• Your objective: Leave out the pictures and output exactly the lines below from the one with "Task: Decrease indent of the paragraph" down to the one with "Task: Open the Page menu in command bar", both of them included.

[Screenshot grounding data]
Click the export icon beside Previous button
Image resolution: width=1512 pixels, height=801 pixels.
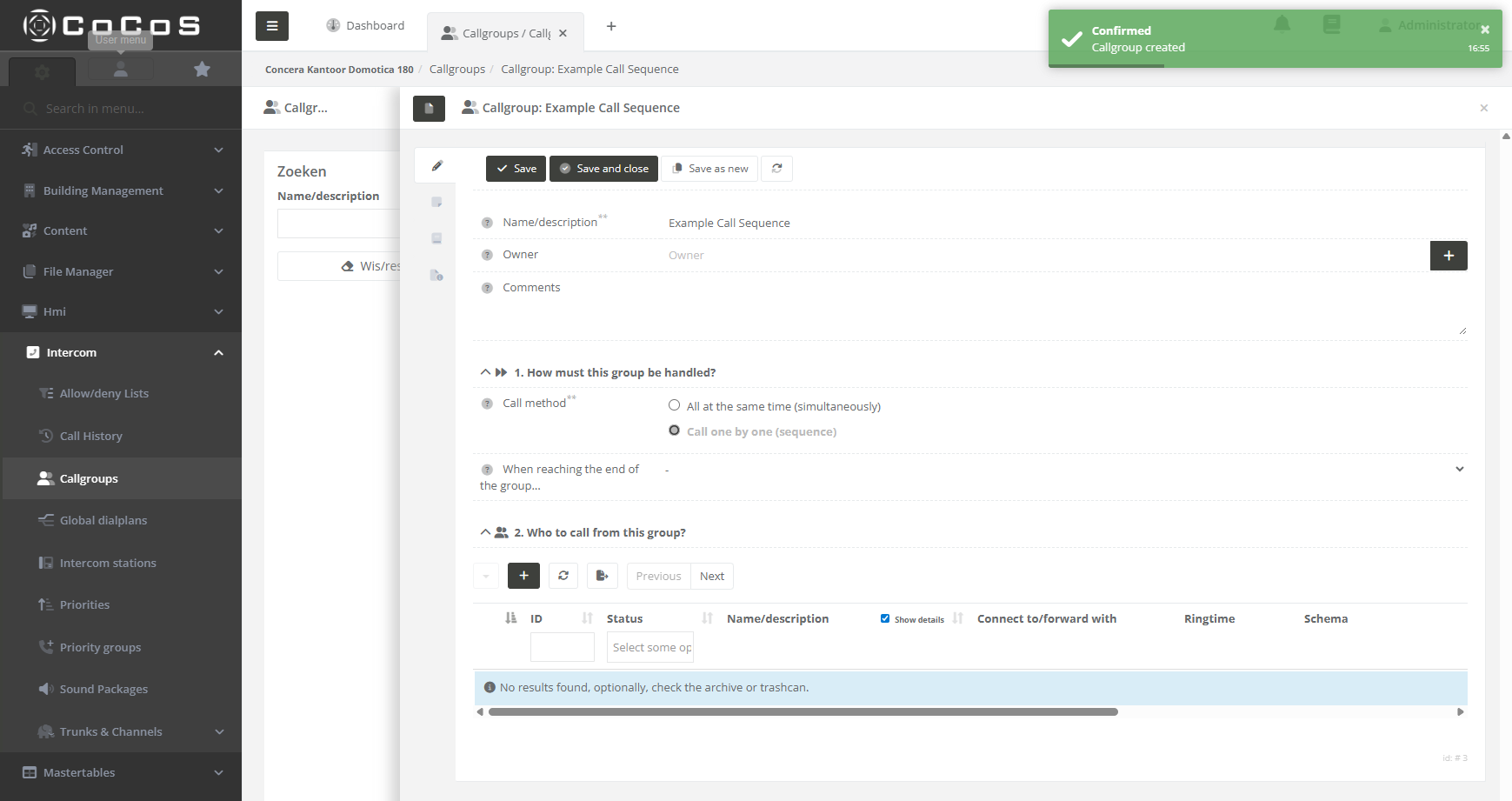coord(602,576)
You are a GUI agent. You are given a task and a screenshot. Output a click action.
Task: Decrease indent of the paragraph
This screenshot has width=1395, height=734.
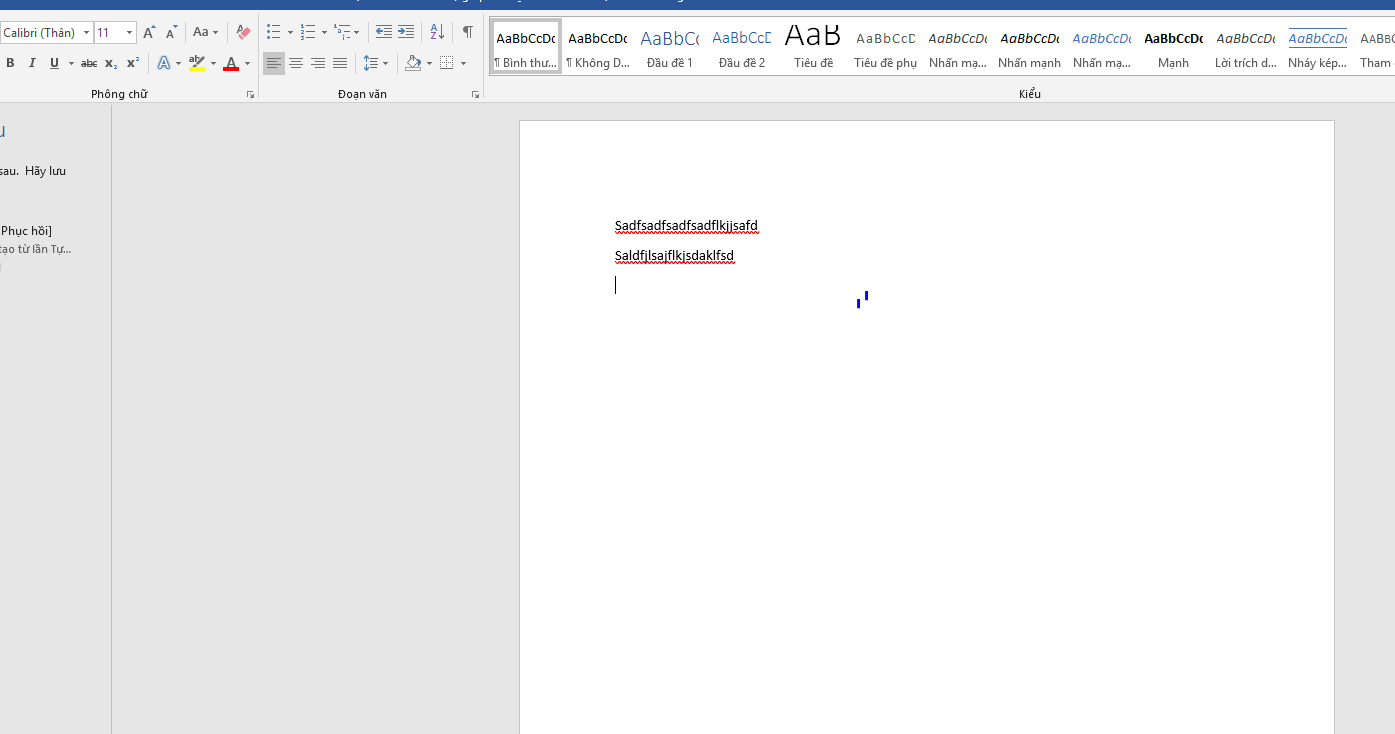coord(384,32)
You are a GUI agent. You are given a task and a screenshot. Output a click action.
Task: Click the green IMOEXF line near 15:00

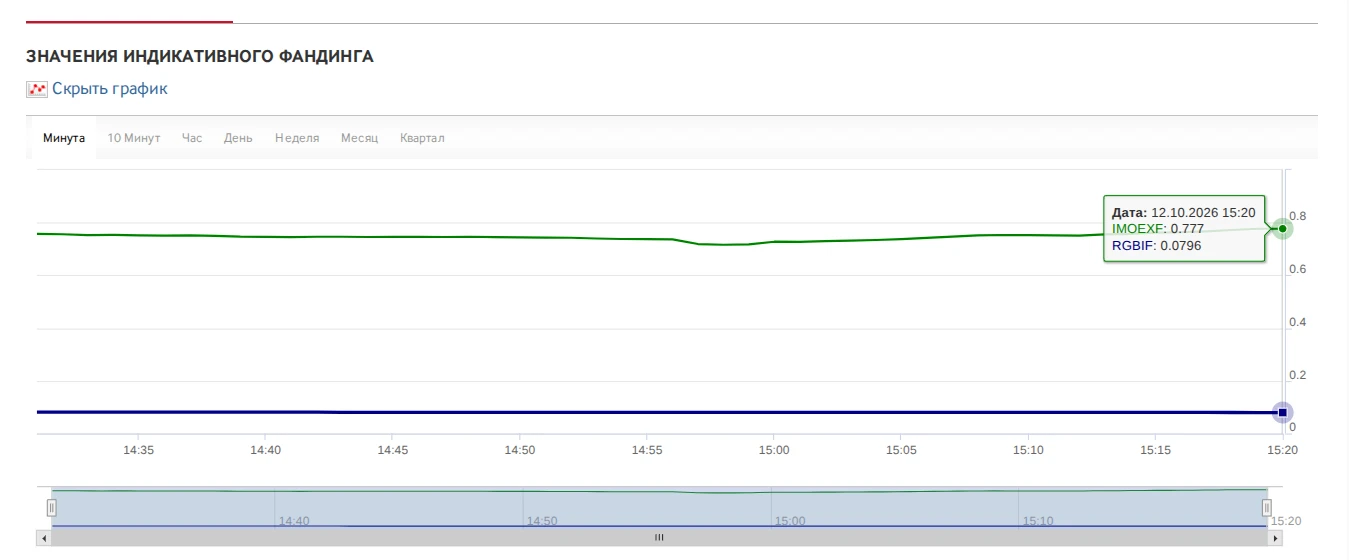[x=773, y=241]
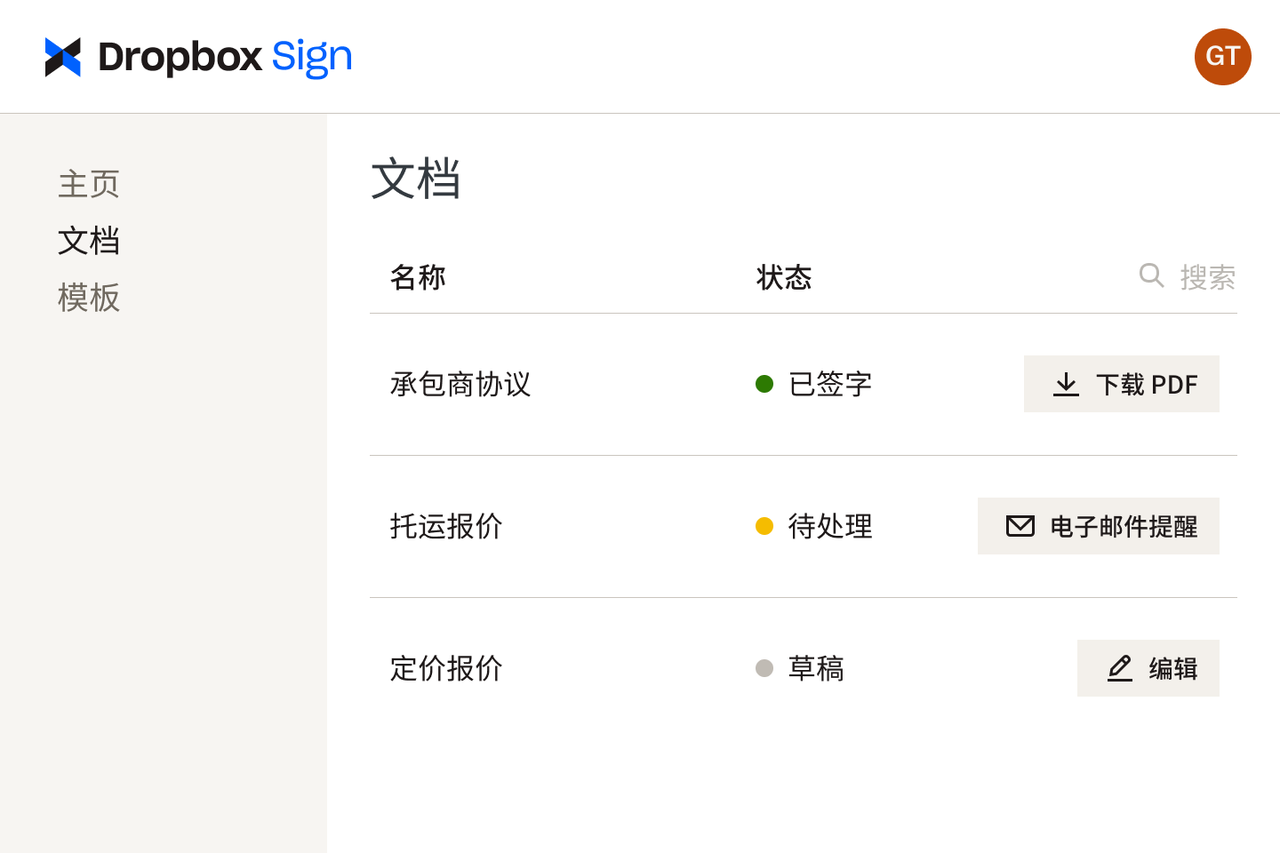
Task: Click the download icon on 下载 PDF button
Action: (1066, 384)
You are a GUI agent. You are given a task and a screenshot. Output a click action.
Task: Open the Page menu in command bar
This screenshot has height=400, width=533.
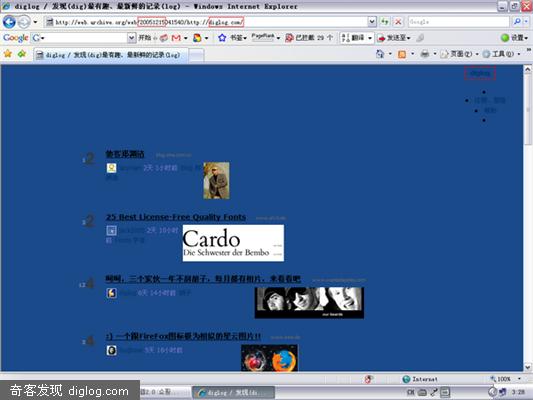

• Reply:
Task: Decrease indent of the paragraph
This screenshot has width=1395, height=734.
coord(384,32)
You are a GUI agent. You are given a task and a screenshot. Output a click action.
Task: Click the green IMOEXF line near 15:00

[x=773, y=241]
Task: Click the download icon on 下载 PDF button
Action: (1066, 384)
You are a GUI agent. You are given a task and a screenshot. Output a click action.
Task: Open the Page menu in command bar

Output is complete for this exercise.